Where to Go from Here
This dashboard gives you a live snapshot. The natural next step is turning it into a historical record. Store each fetch in a database (SQLite, PostgreSQL, or even a CSV) and you can compare mention volume week over week, track which sources cover your brand consistently, and spot trends that a single snapshot can't show.
With historical data in place, you can layer on more analysis. Identify content gaps by looking at what topics competitors get covered on but you don't. Track which YouTube channels mention your product and how their view counts trend over time. Flag new platforms or authors that start discussing your brand.

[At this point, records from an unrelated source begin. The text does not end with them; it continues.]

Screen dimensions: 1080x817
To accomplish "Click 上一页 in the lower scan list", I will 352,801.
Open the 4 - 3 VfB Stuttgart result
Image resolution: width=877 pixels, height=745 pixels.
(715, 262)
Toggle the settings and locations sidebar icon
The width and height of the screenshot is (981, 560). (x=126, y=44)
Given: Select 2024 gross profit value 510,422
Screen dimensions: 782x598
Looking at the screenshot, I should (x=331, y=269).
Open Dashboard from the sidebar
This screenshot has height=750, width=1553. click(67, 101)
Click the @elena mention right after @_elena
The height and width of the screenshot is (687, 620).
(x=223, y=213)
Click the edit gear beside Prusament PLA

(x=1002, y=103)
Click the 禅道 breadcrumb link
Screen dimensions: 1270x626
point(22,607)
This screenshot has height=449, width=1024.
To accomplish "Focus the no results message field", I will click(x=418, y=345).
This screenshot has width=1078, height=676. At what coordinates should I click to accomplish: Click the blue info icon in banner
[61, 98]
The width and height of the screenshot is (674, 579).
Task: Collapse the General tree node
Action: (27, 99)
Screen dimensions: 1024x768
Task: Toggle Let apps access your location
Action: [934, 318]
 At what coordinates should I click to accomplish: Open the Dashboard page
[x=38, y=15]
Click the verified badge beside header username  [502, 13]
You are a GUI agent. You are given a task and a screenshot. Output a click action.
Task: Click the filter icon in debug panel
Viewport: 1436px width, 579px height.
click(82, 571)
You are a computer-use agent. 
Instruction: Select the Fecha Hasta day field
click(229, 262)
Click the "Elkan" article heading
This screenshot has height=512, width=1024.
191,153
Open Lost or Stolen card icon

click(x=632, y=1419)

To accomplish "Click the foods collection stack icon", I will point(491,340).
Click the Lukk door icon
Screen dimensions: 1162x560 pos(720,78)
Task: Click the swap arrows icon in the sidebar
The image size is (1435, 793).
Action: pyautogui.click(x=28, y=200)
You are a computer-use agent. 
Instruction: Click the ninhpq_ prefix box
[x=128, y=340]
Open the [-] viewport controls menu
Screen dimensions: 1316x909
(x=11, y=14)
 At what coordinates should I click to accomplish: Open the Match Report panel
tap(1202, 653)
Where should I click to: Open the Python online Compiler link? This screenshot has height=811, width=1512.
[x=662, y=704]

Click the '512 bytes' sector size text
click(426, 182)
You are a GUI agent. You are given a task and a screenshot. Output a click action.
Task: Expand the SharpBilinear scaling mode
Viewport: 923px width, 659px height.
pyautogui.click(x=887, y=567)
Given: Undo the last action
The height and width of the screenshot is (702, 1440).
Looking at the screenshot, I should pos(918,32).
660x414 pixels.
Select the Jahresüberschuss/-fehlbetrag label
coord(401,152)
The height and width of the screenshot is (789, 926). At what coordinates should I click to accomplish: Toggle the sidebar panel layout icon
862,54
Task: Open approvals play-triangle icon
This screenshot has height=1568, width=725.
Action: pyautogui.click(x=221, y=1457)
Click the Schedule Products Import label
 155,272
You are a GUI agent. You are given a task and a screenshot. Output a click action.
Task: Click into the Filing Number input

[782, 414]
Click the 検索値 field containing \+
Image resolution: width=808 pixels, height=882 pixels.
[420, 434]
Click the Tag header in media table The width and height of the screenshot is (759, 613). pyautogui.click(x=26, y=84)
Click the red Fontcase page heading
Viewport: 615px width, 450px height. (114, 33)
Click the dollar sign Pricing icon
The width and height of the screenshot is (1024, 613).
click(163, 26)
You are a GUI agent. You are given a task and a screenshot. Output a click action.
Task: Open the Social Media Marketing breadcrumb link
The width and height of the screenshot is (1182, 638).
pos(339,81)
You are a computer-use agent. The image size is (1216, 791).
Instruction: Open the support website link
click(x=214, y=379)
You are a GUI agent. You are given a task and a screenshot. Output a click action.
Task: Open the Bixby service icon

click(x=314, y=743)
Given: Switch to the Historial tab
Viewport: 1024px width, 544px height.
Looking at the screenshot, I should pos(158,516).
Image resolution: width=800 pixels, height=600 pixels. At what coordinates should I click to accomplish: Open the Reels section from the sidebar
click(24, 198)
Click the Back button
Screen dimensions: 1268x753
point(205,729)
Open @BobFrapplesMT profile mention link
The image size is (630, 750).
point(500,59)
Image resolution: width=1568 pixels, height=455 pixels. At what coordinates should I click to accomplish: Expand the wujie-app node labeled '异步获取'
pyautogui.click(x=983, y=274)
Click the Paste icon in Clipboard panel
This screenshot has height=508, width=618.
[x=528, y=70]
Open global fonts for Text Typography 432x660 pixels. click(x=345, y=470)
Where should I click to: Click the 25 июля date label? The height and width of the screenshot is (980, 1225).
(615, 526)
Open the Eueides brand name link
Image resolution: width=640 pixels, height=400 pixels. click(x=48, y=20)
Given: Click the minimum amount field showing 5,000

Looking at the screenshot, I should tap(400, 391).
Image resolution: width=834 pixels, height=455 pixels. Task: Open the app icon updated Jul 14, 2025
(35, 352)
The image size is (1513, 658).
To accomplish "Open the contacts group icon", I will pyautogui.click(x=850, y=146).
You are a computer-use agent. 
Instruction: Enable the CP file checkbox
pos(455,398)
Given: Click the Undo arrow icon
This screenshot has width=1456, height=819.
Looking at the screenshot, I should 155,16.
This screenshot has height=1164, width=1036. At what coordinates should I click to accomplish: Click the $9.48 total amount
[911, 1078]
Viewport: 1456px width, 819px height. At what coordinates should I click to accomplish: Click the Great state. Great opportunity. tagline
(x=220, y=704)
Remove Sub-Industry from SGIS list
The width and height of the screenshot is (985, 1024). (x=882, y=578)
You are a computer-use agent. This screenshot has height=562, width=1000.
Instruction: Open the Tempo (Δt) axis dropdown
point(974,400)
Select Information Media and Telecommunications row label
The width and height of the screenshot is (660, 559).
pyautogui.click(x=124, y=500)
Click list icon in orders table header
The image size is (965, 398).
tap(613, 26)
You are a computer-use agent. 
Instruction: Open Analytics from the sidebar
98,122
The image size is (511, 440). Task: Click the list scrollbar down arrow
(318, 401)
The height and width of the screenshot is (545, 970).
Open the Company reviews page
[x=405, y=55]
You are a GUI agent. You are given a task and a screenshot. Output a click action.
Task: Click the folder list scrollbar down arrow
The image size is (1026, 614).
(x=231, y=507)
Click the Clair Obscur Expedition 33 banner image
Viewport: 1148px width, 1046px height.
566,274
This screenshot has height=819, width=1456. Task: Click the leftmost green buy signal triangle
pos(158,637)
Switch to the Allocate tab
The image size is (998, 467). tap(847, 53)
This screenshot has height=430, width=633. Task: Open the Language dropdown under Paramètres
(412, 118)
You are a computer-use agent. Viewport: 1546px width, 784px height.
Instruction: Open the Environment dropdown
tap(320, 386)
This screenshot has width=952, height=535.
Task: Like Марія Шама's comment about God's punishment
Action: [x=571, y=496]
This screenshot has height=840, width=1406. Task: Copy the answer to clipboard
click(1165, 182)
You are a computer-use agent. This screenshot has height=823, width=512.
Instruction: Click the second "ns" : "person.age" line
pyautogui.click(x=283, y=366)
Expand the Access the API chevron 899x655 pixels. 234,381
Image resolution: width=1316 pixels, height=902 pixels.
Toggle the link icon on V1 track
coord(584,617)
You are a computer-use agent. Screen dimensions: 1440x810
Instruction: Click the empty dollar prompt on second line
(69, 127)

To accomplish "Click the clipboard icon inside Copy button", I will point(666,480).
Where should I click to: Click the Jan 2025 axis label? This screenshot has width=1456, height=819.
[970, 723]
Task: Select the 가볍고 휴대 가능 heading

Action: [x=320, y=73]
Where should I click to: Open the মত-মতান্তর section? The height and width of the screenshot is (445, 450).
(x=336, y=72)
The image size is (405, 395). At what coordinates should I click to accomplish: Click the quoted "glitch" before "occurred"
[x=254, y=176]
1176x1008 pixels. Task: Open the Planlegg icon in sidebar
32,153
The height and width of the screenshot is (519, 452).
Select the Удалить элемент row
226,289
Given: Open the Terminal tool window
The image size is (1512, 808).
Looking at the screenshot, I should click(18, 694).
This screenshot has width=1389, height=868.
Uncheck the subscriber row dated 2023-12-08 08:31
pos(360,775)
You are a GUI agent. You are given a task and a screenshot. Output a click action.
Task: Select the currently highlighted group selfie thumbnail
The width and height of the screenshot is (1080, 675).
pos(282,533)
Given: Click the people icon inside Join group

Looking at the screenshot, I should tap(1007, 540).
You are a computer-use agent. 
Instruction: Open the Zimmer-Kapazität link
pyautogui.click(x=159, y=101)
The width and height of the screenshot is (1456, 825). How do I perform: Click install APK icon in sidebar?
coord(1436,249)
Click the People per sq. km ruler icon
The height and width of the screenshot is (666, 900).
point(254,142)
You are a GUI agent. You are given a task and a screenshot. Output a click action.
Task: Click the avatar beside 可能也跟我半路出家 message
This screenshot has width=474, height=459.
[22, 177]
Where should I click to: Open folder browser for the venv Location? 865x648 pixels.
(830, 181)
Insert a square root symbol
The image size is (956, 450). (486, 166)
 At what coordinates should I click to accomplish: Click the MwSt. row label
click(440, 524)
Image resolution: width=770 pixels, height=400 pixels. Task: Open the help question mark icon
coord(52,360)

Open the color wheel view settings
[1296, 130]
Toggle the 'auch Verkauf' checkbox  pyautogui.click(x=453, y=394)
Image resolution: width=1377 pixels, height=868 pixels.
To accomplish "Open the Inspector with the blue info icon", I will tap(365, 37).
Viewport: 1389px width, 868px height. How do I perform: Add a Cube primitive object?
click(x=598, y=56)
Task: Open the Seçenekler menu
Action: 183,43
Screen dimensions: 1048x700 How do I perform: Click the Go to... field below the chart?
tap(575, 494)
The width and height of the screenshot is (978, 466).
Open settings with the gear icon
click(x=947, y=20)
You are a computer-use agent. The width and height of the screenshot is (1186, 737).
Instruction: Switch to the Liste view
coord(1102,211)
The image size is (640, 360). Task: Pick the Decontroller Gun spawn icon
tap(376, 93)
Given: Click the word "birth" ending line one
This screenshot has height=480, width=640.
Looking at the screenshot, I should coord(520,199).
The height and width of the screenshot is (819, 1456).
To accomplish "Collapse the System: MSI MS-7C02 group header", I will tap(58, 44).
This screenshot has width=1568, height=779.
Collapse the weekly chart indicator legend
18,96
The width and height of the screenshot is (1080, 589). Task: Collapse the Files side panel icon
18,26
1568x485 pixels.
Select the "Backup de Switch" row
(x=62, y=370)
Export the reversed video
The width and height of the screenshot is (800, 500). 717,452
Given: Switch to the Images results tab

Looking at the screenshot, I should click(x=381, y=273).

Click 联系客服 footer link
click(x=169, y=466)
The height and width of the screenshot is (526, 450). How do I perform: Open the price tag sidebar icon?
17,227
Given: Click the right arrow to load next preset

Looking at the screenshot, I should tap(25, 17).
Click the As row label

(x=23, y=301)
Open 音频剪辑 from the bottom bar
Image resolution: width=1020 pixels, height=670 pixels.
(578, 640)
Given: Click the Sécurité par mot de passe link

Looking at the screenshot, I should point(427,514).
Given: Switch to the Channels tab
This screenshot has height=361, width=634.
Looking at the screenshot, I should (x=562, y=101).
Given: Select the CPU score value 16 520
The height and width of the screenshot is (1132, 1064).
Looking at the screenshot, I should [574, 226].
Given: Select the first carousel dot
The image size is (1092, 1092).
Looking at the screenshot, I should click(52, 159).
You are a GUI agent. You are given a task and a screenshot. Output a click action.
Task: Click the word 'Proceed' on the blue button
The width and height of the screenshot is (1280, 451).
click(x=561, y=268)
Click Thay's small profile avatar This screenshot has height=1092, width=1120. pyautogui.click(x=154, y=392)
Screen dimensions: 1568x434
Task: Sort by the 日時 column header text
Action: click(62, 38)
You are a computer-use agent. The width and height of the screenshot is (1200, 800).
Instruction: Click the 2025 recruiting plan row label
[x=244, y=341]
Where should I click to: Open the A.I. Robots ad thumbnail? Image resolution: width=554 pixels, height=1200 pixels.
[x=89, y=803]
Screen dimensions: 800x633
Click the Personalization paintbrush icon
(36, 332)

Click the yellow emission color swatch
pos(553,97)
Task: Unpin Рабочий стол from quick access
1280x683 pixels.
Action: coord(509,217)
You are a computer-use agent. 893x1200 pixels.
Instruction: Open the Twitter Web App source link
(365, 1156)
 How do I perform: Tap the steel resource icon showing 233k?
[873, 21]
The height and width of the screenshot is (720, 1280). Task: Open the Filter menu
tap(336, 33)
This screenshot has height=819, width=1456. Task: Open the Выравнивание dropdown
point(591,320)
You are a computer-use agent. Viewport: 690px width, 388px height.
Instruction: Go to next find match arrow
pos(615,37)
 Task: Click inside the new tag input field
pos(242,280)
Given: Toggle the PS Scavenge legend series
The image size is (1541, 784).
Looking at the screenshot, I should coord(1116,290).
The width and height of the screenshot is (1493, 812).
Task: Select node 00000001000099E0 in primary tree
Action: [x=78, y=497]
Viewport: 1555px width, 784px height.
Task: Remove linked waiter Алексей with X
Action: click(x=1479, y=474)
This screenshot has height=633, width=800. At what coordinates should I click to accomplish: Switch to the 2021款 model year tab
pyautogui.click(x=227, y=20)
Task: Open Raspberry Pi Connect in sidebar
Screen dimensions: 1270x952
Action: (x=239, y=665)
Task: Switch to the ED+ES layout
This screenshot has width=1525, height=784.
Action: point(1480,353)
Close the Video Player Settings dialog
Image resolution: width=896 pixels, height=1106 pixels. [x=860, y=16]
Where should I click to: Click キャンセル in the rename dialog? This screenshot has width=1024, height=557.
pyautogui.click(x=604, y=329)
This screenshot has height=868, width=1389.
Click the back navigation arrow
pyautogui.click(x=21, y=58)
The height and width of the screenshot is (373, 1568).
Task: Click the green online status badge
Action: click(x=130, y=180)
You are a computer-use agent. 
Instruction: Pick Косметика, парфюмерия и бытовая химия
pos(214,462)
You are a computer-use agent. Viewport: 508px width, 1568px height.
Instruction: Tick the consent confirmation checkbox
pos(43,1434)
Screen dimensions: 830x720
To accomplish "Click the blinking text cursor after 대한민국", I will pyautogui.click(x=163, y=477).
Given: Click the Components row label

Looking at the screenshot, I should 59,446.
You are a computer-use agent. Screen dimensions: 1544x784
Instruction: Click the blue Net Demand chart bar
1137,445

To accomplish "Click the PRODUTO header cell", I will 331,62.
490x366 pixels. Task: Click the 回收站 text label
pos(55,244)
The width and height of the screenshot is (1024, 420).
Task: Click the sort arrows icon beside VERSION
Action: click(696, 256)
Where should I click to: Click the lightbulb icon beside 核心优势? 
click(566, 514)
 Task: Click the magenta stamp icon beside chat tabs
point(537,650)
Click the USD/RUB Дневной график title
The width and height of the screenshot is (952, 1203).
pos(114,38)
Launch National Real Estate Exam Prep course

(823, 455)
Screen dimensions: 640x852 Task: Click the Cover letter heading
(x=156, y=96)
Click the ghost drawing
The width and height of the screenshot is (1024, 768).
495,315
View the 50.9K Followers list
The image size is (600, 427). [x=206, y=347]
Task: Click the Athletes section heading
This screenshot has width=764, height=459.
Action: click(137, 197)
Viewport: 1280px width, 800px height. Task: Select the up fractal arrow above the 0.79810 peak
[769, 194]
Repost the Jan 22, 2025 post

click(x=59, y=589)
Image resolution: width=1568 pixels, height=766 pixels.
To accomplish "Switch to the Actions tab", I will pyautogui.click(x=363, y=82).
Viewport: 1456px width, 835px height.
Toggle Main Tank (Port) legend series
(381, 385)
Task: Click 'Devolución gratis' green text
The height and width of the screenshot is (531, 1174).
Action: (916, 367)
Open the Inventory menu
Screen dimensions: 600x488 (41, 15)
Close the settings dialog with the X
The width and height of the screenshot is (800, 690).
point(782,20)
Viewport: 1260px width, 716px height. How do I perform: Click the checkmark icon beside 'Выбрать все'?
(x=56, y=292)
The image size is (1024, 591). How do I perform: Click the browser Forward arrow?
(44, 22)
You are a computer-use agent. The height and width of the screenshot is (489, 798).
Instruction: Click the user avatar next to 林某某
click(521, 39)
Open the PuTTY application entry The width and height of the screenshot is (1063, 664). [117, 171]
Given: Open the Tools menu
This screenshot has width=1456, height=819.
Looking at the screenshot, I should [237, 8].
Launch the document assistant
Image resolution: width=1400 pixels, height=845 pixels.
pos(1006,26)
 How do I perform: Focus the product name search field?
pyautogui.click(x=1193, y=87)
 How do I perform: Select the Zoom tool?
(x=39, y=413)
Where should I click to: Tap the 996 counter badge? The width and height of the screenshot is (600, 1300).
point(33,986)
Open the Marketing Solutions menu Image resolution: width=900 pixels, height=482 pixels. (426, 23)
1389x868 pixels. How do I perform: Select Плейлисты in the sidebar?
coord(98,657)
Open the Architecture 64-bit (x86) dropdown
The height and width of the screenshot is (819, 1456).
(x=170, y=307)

The data is yours to work with however fits your needs. The three engines give you the raw material; what you build on top depends on the questions you're trying to answer.
Conclusion
The full application is about 350 lines in a single Python file. Three API calls, three DataFrames, three tabs. The query input at the top lets you switch brands without changing the code.
What started as a way to check where "serpapi" shows up on the web became a tool that surfaces patterns you miss manually. The Perspectives tab pulls in LinkedIn posts, Reddit threads, and Quora answers that don't appear in regular news or video searches, and combining them in one view gives you the full picture.